Bank Lending
S&C’s lending practice includes the representation of buyers, sellers and borrowers in strategic contexts and the representation of arrangers in the design, negotiation and syndication of innovative facilities. Our bank lending practice involves every office of the Firm, with lawyers working together on cross-border transactions and financings throughout North America, South America, Europe and Asia.

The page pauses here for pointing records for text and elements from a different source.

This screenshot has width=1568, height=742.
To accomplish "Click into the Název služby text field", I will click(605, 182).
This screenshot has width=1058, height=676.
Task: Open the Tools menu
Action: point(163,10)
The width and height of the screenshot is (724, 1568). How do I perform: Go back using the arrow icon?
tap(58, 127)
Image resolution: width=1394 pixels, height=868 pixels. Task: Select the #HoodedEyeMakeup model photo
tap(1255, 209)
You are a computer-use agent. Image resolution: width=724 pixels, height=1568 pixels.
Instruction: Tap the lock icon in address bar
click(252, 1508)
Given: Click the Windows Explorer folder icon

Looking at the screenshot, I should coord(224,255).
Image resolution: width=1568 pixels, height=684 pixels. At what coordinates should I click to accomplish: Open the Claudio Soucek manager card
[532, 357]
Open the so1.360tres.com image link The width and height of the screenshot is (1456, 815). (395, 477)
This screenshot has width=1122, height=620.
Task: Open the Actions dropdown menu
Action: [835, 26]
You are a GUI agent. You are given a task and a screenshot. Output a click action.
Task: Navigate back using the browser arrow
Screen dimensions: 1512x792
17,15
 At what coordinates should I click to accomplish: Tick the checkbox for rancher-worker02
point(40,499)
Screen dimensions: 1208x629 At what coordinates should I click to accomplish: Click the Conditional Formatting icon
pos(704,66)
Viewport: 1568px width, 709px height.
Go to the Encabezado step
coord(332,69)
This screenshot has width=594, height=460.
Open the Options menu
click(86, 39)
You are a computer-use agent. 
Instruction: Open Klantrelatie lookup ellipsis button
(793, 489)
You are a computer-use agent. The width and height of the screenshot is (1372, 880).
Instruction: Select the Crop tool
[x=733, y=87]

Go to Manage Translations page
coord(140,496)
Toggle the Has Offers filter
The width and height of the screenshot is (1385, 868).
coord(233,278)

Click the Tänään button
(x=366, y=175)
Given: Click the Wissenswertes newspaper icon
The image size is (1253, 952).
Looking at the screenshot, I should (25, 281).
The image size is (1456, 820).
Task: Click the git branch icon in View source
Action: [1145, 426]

S&C lawyers have experience with:
- large bridge financings, including roles on the acquisition financings for Philips Semiconductor, Toys “R” Us and others and familiarity with the financings involved in our significant M&A mandates such as HCA and Aramark;
- terms available to financial bidders in the U.S., London and Hong Kong loan markets, including the details of firm commitment letters in both the U.S. and European (“funds certain”) styles;
- the integration of sophisticated financial structures into standard acquisition commitment papers to lower financing costs (e.g., the design of the bridge-to-securitization structures for the Hertz and Neiman Marcus staple packages) or to reduce risk (e.g., the mitigation of sign-to-close energy price risk in the acquisition of the competitive generation business of Northeastern Utilities);
- asset-backed loans of all types;
- DIP and exit financings;
- loan securitizations;
- Term B, second lien and other common syndicated loan products in the financial institution, energy, commodity, media, telecommunications, gaming, retail, airline, automotive and other sectors; and
- novel PIK and mezzanine products, such as those utilized in the financing for the MBO of Peacock or pending private equity investments, emerging market financings and restructurings throughout Latin America, Africa and the former Soviet Union.